> _Required action 1_:
According to the passage about the Umayyad defeat, which city did the Tang emperor award to the Turgesh khagan Suluk?
> _Required action 2_:
Decide whether each statement agrees with the passage about the Umayyad defeat, and back each yes or no with the deciding words. (a) Al-Yashkuri fled back to Shash. (b) The captured Umayyad troops were released without any ransom. (c) The Arabs defeated the Turgesh in 737.

[Passage Boundary: Start]

In the resulting battle, the Umayyad army was heavily defeated and forced to retreat. Al-Yashkuri fled back to Shash, while many Umayyad troops were taken prisoner but were subsequently released after the Caliphate paid a ransom in gold.

At the same time, another Tibetan army was defeated around eastern Qinghai by Tang general Guo Zhiyun, military governor of Longyou circuit (greater Gansu). Ending the coordinated Arab-Tibetan attempt to conquer the Tarim Basin.
==Aftermath==
As a result of the battle, the Umayyads were expelled from Northern Transoxiana. The Turgesh submitted to the Tang and subsequently attacked the Umayyads in Ferghana. With Chinese backing, the Turgesh launched punitive attacks into Umayyad territory eventually wresting all of Ferghana from the Umayyads with the exception of a few forts. For their loyalty, the Tang emperor conferred imperial titles on the Turgesh khagan Suluk and awarded him the city of Suyab.

On a wider scale, the position of the Arabs throughout all Transoxiana was weakened, with Samarkand and Bukhara sending missions to the Tang seeking help against the Arabs. Even the Yabghu of Tokharistan, and principalities of Afghanistan sent embassies to Chang'an. It took several decades for the Arabs to recover their former position, defeating the Turgesh in 737 at the battle of Battle of Kharistan.

[Passage Boundary: End]
[Data listing Boundary: Start]

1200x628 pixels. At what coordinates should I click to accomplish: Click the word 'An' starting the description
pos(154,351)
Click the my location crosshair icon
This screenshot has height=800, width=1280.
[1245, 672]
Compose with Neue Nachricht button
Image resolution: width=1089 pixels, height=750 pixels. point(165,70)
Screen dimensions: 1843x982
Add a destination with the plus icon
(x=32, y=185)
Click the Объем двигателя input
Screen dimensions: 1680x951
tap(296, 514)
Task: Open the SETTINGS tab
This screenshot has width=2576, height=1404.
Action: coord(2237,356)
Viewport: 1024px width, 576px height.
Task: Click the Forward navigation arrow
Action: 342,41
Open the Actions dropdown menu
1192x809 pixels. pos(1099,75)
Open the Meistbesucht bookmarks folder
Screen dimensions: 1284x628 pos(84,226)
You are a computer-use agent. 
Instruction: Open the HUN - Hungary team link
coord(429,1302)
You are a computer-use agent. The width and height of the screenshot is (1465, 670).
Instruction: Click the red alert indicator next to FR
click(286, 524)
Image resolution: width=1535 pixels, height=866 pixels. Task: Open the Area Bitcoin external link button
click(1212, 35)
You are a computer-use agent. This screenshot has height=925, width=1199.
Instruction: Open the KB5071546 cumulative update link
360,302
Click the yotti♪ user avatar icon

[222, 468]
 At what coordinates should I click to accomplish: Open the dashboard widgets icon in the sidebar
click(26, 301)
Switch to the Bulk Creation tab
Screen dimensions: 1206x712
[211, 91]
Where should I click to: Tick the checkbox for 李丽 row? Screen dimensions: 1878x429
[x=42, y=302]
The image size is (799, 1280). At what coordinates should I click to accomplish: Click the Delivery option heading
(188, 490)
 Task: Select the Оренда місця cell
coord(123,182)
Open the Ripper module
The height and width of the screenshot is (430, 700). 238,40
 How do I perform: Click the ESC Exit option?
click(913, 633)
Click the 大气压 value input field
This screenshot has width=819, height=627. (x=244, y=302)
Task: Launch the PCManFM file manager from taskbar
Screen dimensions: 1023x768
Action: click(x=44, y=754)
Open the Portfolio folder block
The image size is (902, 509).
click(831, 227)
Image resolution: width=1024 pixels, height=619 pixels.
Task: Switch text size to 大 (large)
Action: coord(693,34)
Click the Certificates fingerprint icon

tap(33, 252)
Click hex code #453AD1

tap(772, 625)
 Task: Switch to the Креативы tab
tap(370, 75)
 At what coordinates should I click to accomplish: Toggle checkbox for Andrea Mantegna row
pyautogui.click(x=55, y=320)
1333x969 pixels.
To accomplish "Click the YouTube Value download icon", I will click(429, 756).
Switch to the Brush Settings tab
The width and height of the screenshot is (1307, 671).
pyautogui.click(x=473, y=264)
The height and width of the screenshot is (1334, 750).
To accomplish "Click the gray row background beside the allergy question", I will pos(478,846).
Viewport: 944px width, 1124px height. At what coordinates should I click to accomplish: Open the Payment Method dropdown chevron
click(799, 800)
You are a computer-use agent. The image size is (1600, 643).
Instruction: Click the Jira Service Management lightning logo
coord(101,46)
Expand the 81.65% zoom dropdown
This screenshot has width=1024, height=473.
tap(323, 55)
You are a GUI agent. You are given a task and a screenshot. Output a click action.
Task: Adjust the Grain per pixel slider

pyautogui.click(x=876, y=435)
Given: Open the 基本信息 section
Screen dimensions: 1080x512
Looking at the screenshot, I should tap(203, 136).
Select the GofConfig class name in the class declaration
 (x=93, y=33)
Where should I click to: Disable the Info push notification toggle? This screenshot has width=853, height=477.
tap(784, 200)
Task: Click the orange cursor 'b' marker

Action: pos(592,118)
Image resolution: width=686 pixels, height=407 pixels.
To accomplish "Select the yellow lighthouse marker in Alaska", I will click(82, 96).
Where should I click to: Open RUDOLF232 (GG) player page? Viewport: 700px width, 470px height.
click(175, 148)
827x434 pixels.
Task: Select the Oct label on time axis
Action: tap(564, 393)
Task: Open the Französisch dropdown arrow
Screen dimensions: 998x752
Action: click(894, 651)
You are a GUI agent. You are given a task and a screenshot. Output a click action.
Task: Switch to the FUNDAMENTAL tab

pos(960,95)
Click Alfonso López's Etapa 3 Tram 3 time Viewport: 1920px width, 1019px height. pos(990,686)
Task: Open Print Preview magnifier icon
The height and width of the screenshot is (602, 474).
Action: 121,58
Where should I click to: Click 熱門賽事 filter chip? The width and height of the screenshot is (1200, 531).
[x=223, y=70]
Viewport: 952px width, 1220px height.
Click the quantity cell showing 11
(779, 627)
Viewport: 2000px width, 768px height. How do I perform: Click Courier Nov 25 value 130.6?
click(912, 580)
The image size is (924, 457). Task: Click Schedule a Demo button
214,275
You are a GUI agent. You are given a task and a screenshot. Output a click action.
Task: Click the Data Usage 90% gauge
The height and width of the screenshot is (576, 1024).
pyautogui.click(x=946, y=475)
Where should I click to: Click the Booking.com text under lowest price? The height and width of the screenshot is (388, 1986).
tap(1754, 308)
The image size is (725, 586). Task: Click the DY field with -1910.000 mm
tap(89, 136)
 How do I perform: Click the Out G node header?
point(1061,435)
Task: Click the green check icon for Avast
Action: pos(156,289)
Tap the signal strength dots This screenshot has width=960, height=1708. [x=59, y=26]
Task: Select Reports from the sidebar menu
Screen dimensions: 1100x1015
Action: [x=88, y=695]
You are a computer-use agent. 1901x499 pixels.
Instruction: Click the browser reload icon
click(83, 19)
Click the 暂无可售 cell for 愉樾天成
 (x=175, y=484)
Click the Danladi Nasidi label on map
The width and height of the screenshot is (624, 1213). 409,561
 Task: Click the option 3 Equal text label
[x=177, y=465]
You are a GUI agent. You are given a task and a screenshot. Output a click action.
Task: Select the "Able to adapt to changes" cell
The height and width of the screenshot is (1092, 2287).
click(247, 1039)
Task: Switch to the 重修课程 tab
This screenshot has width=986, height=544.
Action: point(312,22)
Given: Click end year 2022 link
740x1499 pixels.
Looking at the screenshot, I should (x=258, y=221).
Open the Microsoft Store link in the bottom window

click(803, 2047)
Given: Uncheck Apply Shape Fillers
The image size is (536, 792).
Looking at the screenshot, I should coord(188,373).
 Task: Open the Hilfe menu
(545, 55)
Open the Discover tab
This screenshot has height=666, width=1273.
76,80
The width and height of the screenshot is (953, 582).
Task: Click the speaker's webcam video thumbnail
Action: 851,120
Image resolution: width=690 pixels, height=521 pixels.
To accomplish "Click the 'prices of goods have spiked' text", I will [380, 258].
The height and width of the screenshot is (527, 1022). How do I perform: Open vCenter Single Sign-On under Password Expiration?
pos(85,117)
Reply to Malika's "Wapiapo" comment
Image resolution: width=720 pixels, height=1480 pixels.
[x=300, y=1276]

[Data listing Boundary: End]

> _Final answer 1_:
Suyab.

> _Final answer 2_:
(a) Yes: "Al-Yashkuri fled back to Shash"
(b) No: "subsequently released after the Caliphate paid a ransom in gold"
(c) Yes: "defeating the Turgesh in 737"